Scottish Premier League chief executive Neil Doncaster wants clubs to put their own interests to one side and accept plans for radical changes to Scottish football. Proposals for a two-tier SPL, with 10 teams in each division, will be put to all 12 top-flight clubs next Monday following eight months of meetings by a strategic review group.

The plans would mean a 36-match league season and the removal of the controversial league split. An earlier start date to the season, coupled with a winter break, could also be introduced.

Speaking of Monday's meeting, Doncaster said: "If we get approval in principle then that enables us to then talk in detail with the SFL and all its clubs. There's no vested interest.

"Unusually for any discussion within the football industry, we have had people who have been brave enough to think about the whole of Scottish football and not just their own vested interest.

"There will be nothing imposed on anyone. Indeed, we don't have the ability to do so.

"So anything that we have in mind will be on the basis of proper consultation with everyone and, if there is an invitation to SFL clubs to come on board, they will have to make up their own mind if it is in their best interests or not."

Doncaster believes the "radical" plans for reconstruction are necessary to help clubs financially as well as eradicating staleness in the Scottish game.

He told BBC Scotland: "I don't think you could have a set of plans more radical than this.

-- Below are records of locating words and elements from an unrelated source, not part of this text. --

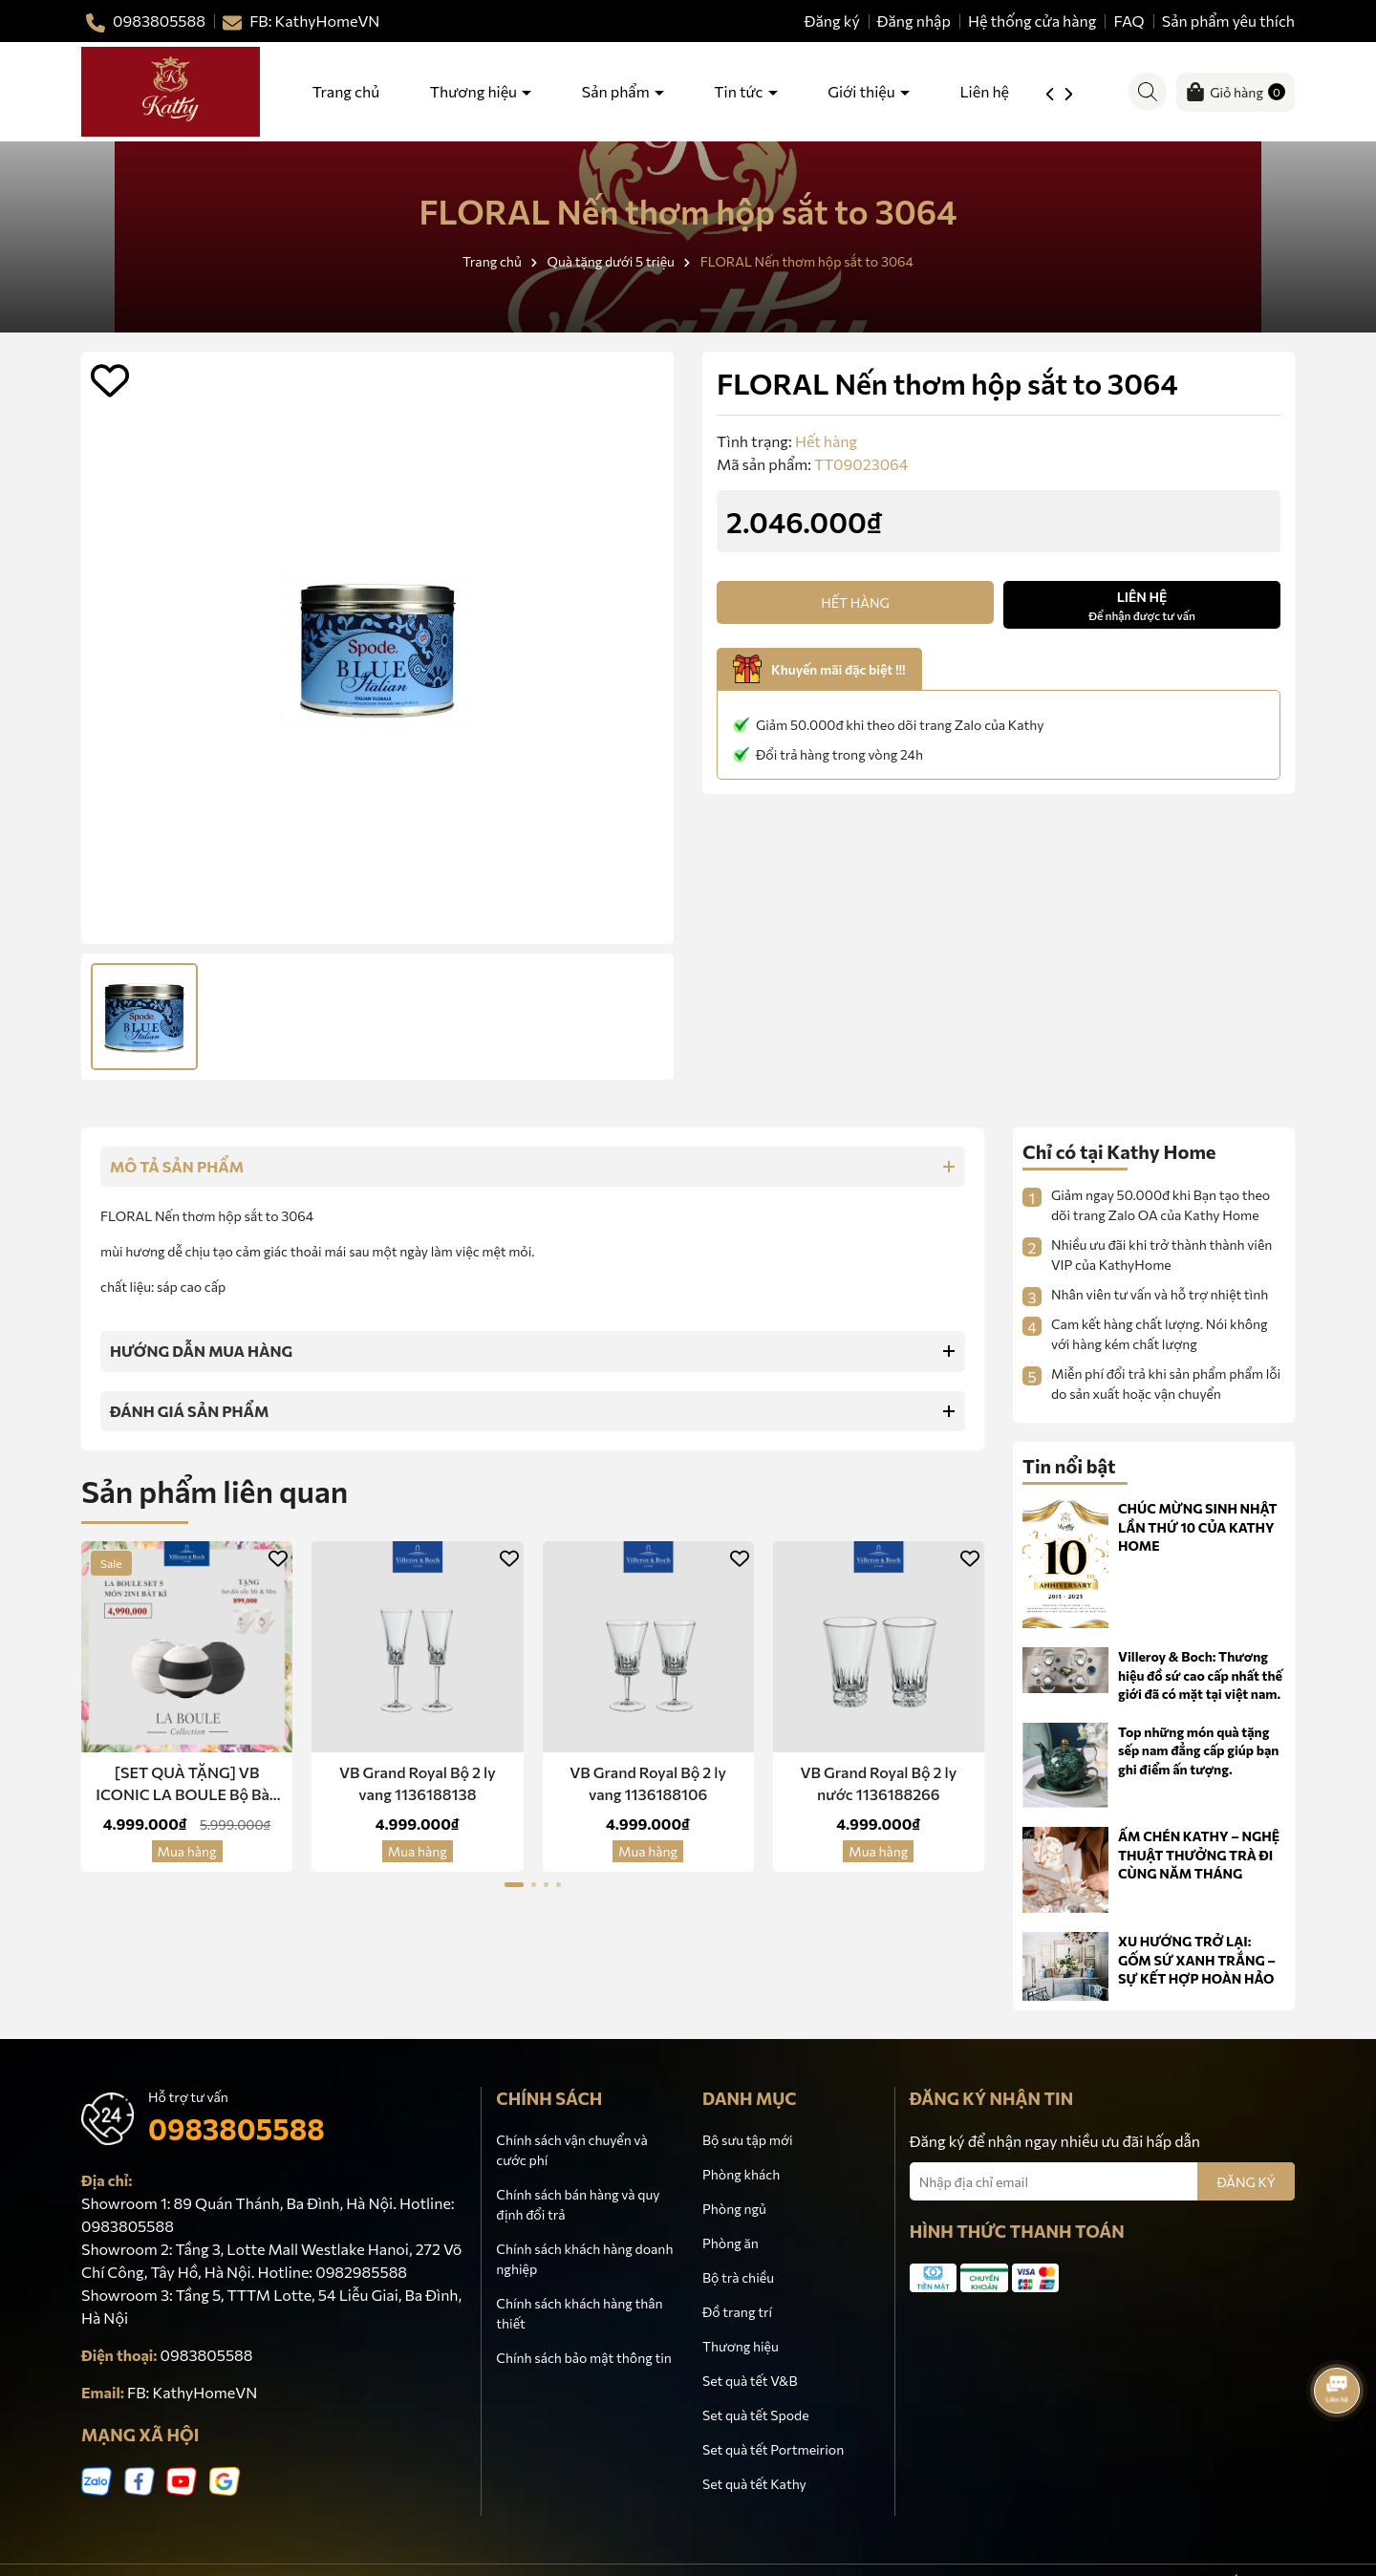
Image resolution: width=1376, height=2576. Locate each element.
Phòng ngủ (734, 2208)
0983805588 (236, 2128)
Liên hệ (984, 91)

Everyone participating in discussions has been happy to wear a big hat for the whole of Scottish football.

"I think most people in Scottish football believe that merely tinkering is not what we need.

"We need something fairly radical to totally overhaul the game in Scotland and improve things, particularly matters financial - not merely for their league but for all 42 clubs.

"There are some fundamental problems with Scottish football at the moment.

"One of them is that there's a staleness about the top division and, by moving to a system of a 10-team top division and 10-team second division but with more teams passing up and down between the two divisions, we hope that that staleness will be removed and that there will be a freshness about the new set-up.

"The other fundamental problem we've got is that, when clubs are relegated at present from the top tier, they face financial Armageddon.

"And we think it is important for the whole of Scottish football that clubs are protected from that and the money in the second tier of Scottish football is beefed up so that when clubs are relegated, they are relegated to a far better environment than they are at the moment."